Distributed broadcast operation slows down training speed

Hi everyone! I use a piece of PyTorch code that runs on a single machine distributed setting. The code contains all_gather and all_reduce operations to gather predictions from each gpu and calculate metrics, respectively, without any noticeable slowing down in training speed. I recently added an extra bit in the code for a new thing that I’m trying where I need to broadcast a probability sampled from a uniform distribution (single number) in all gpus, so all of them have the same probability value. I added it within the training loop and looks like this:

if dist.get_rank() == 0:
    prob = torch.rand(1).cuda()
else:
    prob = torch.zeros(1).cuda()
dist.broadcast(prob, 0)

After adding this, the code becomes significantly slower! Any ideas why?
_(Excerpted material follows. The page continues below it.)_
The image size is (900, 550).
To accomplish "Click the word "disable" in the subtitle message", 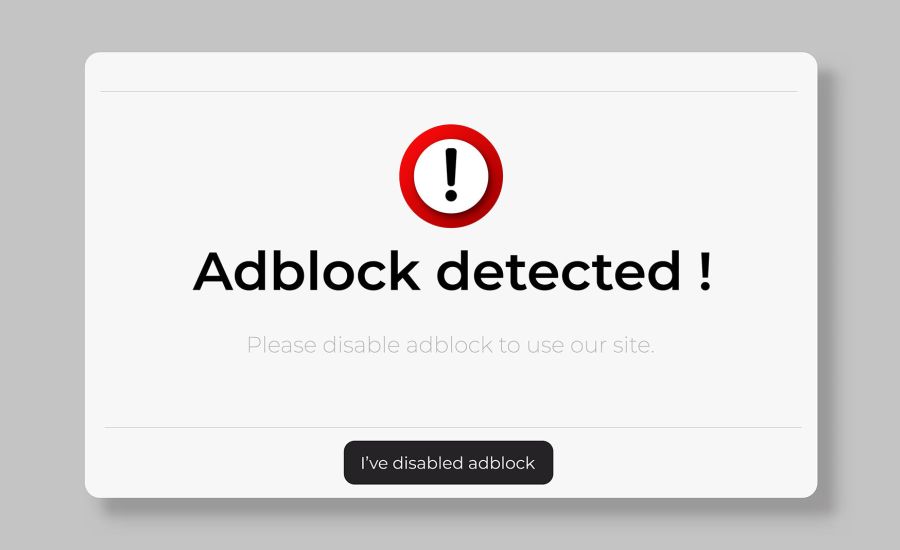I will [x=361, y=345].
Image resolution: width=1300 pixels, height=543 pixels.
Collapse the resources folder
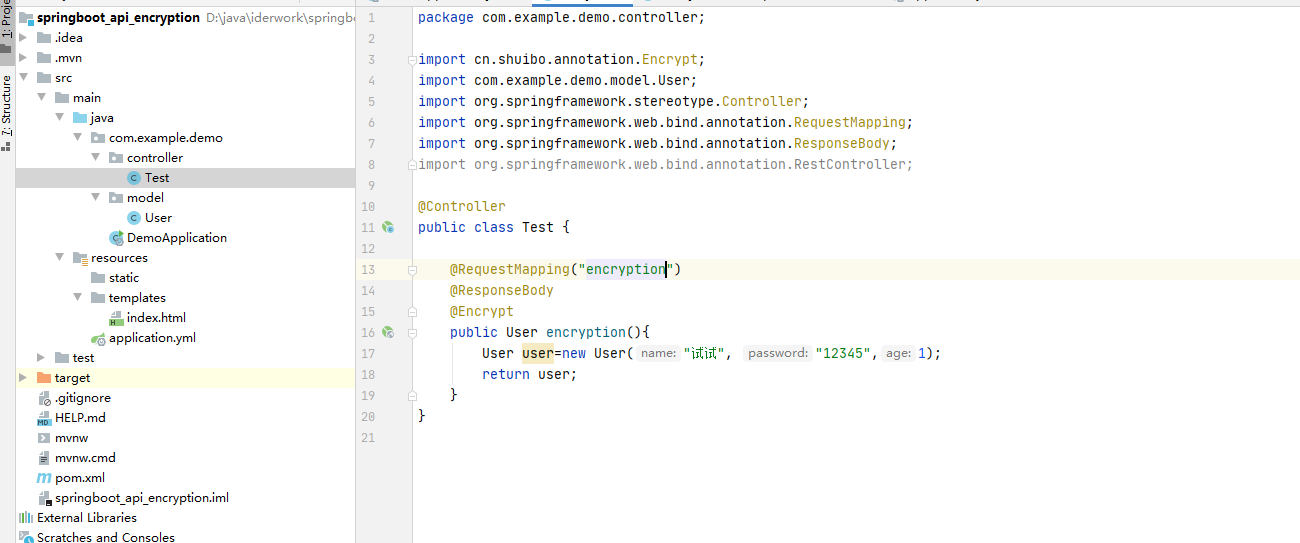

Thank you!

I think in your example the creation of prob when rank != 0 should be prob=torch.zeros(1, device=rank).
Your codes:

def worker(gpu, *args):
    ...
    if gpu == 0:
        prob = torch.rand(1).cuda() #.to(device=gpu)
        print(gpu, prob)
    else:
        prob = torch.zeros(1).cuda() # .to(device=gpu)
        print(gpu, prob)

# output
0 tensor([0.1045], device='cuda:0')
1 tensor([0.], device='cuda:0') <- same on cuda:0

Specify device

def worker(gpu, *args):
    ...
    if gpu == 0:
        prob = torch.rand(1, device=gpu)
        print(gpu, prob)
    else:
        prob = torch.zeros(1, device=gpu)
        print(gpu, prob)

# output
0 tensor([0.8787], device='cuda:0')
1 tensor([0.], device='cuda:1')

Hi David! Thank you for your comment. I also thought of that but the PyTorch documentation got me confused. In particular, in torch.Tensor.cuda — PyTorch 1.9.0 documentation for the device argument, they say:
device (torch.device) – The destination GPU device. Defaults to the current CUDA device.

So I thought that if you don’t specify it the default would be the current CUDA device rather than always 'cuda:0'??

That’s up to whether you have set the current device.

def worker(gpu, *args):
    ...
    torch.cuda.set_device(gpu) # <- This line makes the difference
    if gpu == 0:
        prob = torch.rand(1).cuda()
        print(gpu, prob)
    else:
        prob = torch.zeros(1).cuda()
        print(gpu, prob)

# output
0 tensor([0.6916], device='cuda:0')
1 tensor([0.], device='cuda:1') # <- on correct device

This is super helpful! Thank you so much! I’ll keep you updated for the effect the fix has on the training speed. :slight_smile: